Marianna-Ma commented 2 years ago

so this is one of a result that you build from the data which extract from ORB-SLAM? and how about the texture? besides, to coordinate the system, you mean by rotate and translation? could you give me an example? I'll be very thank you for that.

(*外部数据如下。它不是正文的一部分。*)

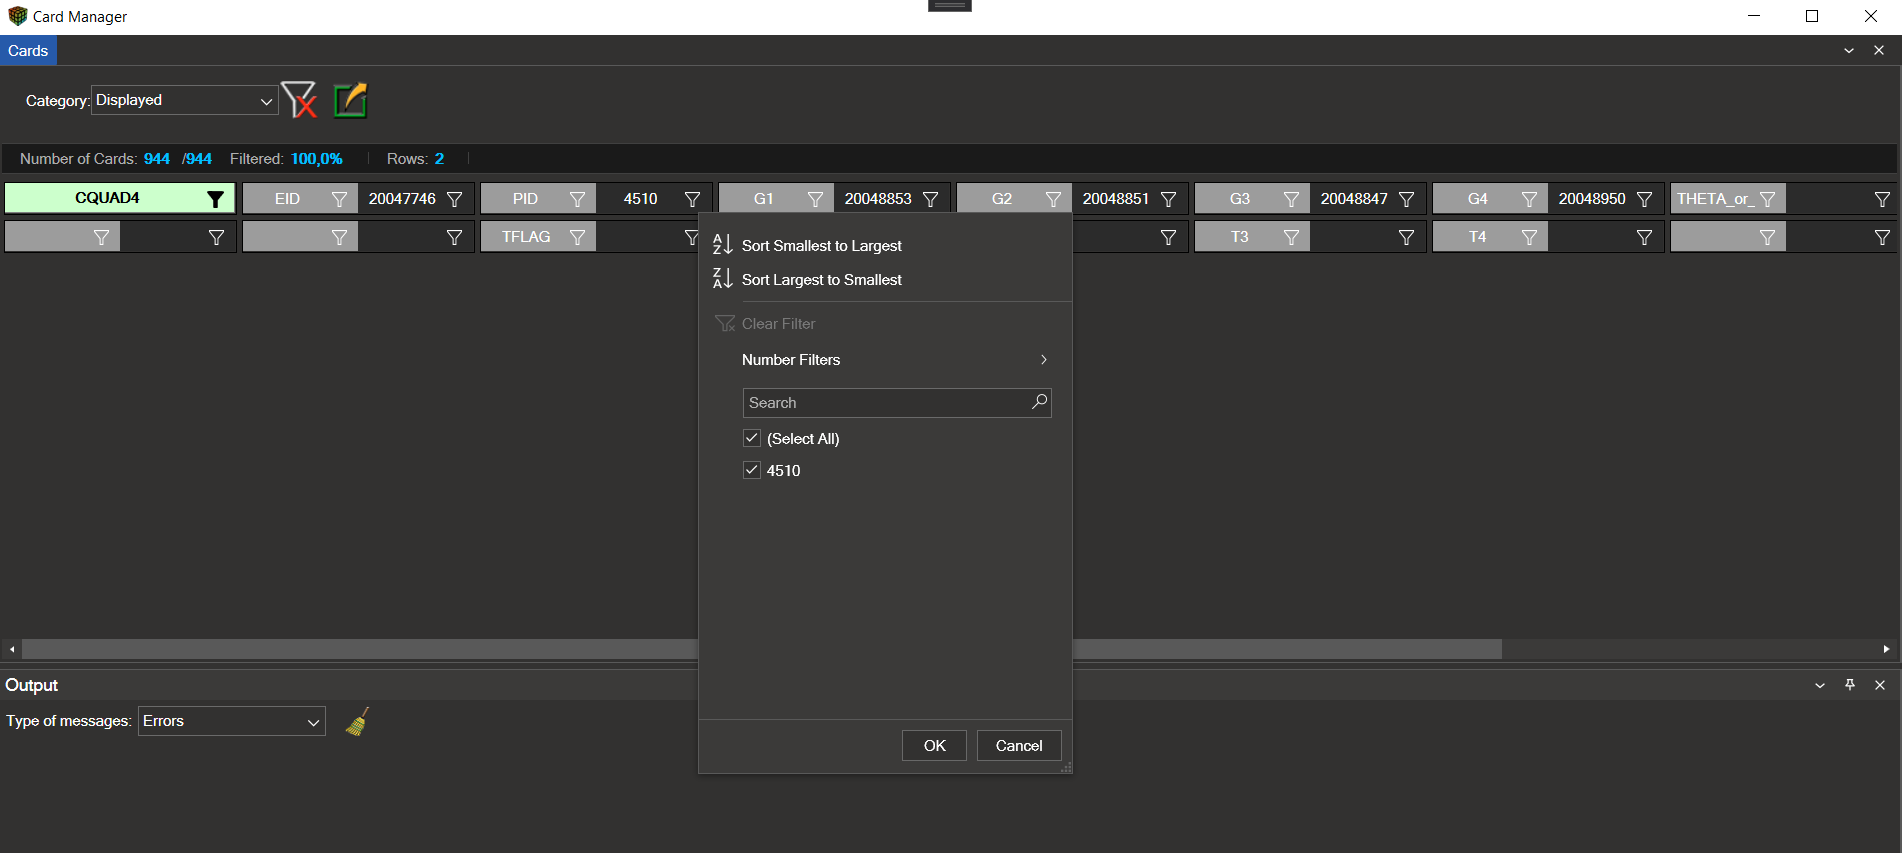
Task: Open the filter for EID column
Action: coord(339,199)
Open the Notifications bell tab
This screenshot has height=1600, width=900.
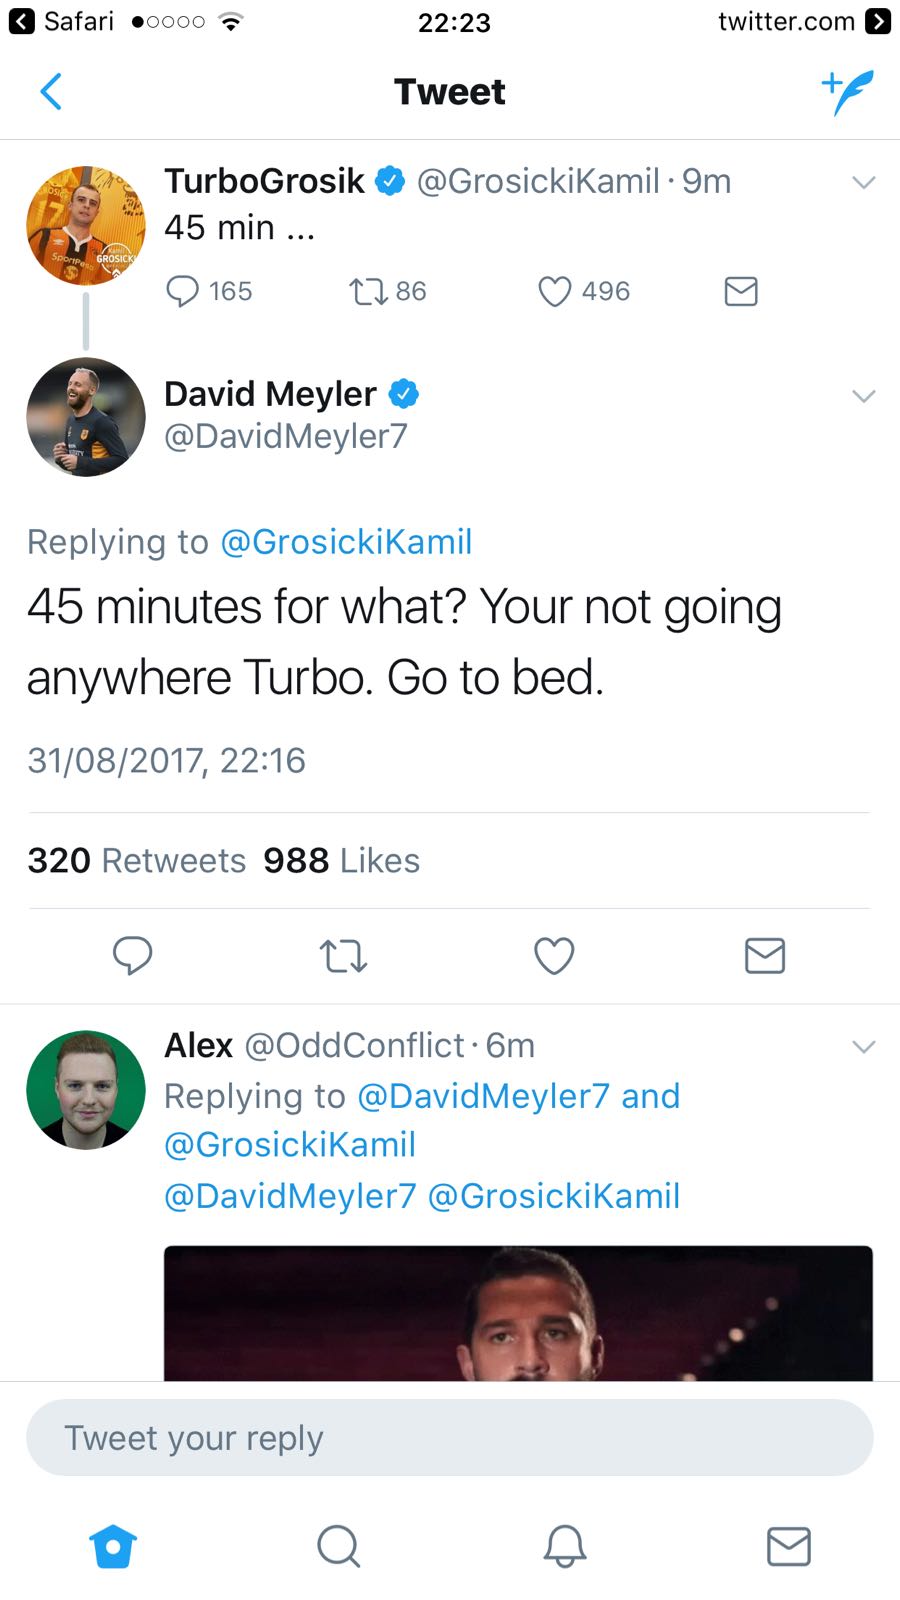coord(565,1546)
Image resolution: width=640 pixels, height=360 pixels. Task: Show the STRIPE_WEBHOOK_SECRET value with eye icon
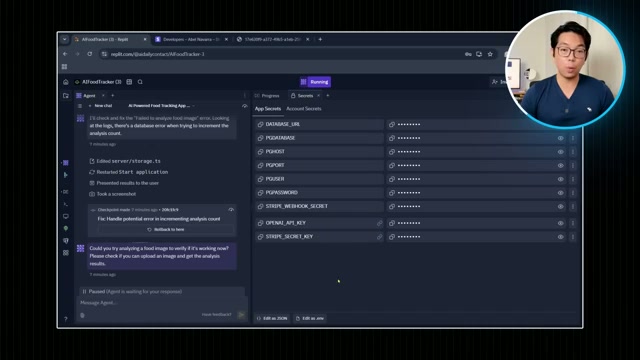[560, 207]
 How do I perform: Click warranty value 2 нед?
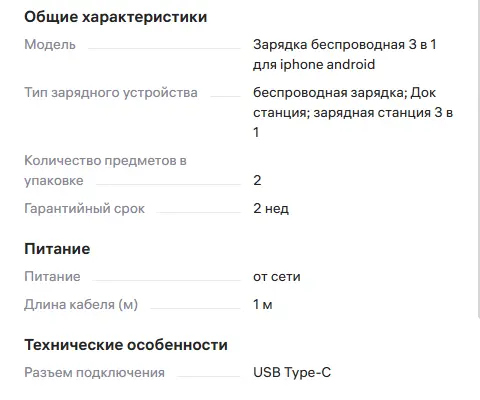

At 2022-06-11 01:44:01, "boother" @.***> wrote:

Yes, it's true. You need to tranform your poses to ScanNet coordinate system:

— Reply to this email directly, view it on GitHub, or unsubscribe. You are receiving this because you commented.Message ID: @.***>

zhouxf53 commented 2 years ago

@Marianna-Ma Below is one projected point cloud example from the training dataset ScanNet, It can be seen from the below figure that almost all points lie within the positive octant (x, y, and z are all positive) and the z axis's direction is opposite to the gravity (z-up). image

For whatever dataset you are using, you could follow the same approach to project RGBD to point cloud world coordinates and check the data distribution. Using RGDB-scenes as an example, image

It is clear that

Therefore, the pose needs to be multiplied by a rotating matrix to inverse the z-direction [1, 0, 0], [0, 1, 0], [0, 0, -1] and offset in x, y, and z directions by 1.5, 1.5, and 2.5 to ensure that all coordinates lie within the positive octant. So the transformation matrix is: [1, 0, 0, 1.5], [0, 1, 0, 1.5], [0, 0, -1, 2.5] [0, 0, 0, 1]

Kitty122 commented 5 months ago

嗯嗯,好的,感谢!我再去研究研究

你好,我最近也在重复你的工作,请问你进行了怎样的位姿转换。